Monday, March 08, 2010

Five best: novels of ideas

Rebecca Goldstein's new book is 36 Arguments for the Existence of God: A Work of Fiction. For the Wall Street Journal she named a five best list of novels of ideas.

One book on the list:
by George Eliot

George Eliot turned her hand to writing "Middlemarch" only months after completing her translation of Spinoza's "Ethica," and the novel is imprinted with many of Spinoza's ideas, as well as by Eliot's robust wrangling with them. The main plotline follows the passionate knowledge-seeker Dorothea Brooke, who blunders her way toward moral clarity, on the way making an unfortunate marriage to a dry pedant, Edward Casaubon. "We are all of us born in moral stupidity, taking the world as an udder to feed our supreme selves," Eliot writes. "Dorothea had early begun to emerge from that stupidity." A great ethicist as well as a supreme novelist, Eliot unobtrusively operates the intricate machinery of reflections about self-interest and morality, determinism and freedom, that move her interlacing stories along.
Read about another book on Goldstein's list.

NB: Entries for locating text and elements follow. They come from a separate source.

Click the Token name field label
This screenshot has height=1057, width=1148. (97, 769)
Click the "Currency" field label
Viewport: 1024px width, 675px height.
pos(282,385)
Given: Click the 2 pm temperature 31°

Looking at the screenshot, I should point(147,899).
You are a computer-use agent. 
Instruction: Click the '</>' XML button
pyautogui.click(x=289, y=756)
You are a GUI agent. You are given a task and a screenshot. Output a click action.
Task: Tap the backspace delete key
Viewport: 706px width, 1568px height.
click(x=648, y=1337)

Middlemarch also made John Mullan's lists of ten of the best marital rows, ten of the best examples of unrequited love, ten of the best funerals in literature, and ten of the best deathbed scenes in literature, as well as Tina Brown's five best list of books on reputation. It is one of Elizabeth Kostova favorite books. While it is one of Miss Manners' favorite novels, John Banville and Nick Hornby have not read it.